- IT professional with 8 years of experience with proven proficiency in technical and interpersonal skills in various software development methodologies as a team player and as an individual.
- Expertise in Big Data analytics and development with over 5 years of commendable experience using Hadoop and its Ecosystem components in Retail, Banking and Insurance domains.
- 3 years of experience as a developer in challenging roles as a Java and SQL developer.
- Extensively involved in writing hundreds of lines of code throughout the career as a developer.
- Actively interacted with business teams to understand about the business requirements and prepare High - Level design documentation.
- Strong knowledge on Object Oriented programming, shell scripting, ETL designing, monitoring and managing multi-node clusters.
- Involved in all phases of project development including development, UAT and deployment phases.
- Installed and configured Hadoop and its ecosystem components according to Business models on multi-node clusters.
- Emphasis on entire data flow of enterprise Hadoop ecosystem from upstream to downstream and vice versa.
- Excellent knowledge in configuring the architecture of Hadoop core components such as HDFS, Name Node, Secondary Name Node, YARN and Data Nodes.
- Configured the NFS Gateway that supports browsing, downloading, uploading and stream data directly to HDFS through the mount point.
- Configuring distributed file systems and administrating NFS server and NFS clients and editing auto-mounting mapping as per system requirements.
- Deployed rcpbind, mountd and nfsd daemons for successful start and stop of NFS gateway service. Implemented Name Node backup using NFS.
- Expertise in implementing enterprise level security using AD/LDAP, Kerberos, Sentry and Ranger.
- In depth understanding of Hadoop Rack topology, Cluster monitoring and maintenance, Managing and reviewing the data backups and Hadoop log files.
- Worked on various distributions of Hadoop like Cloudera, Hortonworks and MapR.
- Extensively worked on writing complex MapReduce jobs on vast amounts of distributed data present in HDFS Data lake and scheduled the jobs using shell scripting.
- Improved the efficiency of MapReduce jobs by modifying the existing code using enhanced programming techniques and considering the time and space complexities.

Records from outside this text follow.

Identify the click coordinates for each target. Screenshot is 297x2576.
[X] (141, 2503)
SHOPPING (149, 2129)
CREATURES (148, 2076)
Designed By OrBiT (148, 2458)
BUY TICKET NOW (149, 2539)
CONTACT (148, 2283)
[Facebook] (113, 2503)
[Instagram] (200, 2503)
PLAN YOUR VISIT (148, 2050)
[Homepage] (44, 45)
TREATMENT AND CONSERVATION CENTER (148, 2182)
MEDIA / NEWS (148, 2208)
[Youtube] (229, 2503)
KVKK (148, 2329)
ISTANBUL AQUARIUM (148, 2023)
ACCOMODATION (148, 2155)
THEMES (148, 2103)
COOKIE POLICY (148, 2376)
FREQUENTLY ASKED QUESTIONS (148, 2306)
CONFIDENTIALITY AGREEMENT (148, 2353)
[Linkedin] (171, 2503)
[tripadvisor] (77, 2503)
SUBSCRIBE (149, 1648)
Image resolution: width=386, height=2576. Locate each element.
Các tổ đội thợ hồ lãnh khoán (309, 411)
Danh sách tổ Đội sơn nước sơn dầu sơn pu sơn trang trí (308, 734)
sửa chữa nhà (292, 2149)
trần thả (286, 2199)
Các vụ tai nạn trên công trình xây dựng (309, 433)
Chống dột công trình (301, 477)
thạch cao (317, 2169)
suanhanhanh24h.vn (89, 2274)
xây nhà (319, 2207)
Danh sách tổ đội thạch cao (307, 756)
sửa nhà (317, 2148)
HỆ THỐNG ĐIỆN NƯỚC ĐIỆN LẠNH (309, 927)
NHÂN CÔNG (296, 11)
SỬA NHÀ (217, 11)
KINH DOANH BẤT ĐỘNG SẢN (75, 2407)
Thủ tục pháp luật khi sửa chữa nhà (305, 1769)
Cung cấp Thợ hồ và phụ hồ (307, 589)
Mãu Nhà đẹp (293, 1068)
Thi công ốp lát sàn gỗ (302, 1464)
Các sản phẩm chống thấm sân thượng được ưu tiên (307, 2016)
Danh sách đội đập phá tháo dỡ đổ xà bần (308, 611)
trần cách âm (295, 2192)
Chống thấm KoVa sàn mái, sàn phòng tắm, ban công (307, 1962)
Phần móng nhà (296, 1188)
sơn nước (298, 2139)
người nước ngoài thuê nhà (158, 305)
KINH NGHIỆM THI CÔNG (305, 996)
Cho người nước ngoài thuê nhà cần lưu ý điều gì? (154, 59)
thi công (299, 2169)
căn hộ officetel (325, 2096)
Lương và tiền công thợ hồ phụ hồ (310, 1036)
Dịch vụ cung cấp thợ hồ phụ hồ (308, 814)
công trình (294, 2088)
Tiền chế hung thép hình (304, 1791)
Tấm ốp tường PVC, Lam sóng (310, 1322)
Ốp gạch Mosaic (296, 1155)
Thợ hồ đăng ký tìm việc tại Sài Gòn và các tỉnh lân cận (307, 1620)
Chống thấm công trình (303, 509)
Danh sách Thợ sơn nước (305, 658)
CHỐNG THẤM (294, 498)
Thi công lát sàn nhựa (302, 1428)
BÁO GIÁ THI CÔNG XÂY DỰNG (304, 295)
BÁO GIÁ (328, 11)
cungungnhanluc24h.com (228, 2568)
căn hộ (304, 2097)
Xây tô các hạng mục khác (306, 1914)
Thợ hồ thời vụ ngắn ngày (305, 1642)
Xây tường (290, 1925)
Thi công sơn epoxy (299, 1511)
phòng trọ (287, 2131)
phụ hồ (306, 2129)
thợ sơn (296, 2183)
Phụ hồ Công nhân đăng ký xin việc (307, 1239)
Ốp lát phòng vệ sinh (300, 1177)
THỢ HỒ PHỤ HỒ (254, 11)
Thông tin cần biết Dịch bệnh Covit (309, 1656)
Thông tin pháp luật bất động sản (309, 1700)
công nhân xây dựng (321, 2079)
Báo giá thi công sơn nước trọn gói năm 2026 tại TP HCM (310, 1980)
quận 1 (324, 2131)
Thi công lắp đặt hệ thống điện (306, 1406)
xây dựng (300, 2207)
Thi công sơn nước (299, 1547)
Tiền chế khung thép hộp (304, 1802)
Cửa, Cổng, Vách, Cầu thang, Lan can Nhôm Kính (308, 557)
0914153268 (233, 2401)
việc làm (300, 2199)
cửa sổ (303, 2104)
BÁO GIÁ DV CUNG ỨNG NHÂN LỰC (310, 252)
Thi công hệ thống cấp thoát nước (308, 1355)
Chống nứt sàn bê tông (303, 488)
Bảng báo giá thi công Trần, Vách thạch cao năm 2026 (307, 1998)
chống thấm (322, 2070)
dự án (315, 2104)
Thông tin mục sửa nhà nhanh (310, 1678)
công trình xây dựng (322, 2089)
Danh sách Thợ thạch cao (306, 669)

- Ingested the historical data from various traditional Databases using Sqoop import functionality for migrating the data from traditional Databases to Distributed Databases.
- Used Sqoop incremental imports for ingesting data produced on daily basis by scheduling and monitoring the jobs using Autosys and Cron.
- Created schema and loaded the data present in HDFS into Hive tables. Using staging tables created static and dynamic partitioning concepts to reduce the bottleneck of running MapReduce jobs when the queries have any conditions.
- Used Bucketing technique on columns with high cardinality to increase the performance of join queries.
- Written Hive UDF’s in Python to perform to manipulate dates, string and execute complex queries where default Hive functions failed to produce expected results.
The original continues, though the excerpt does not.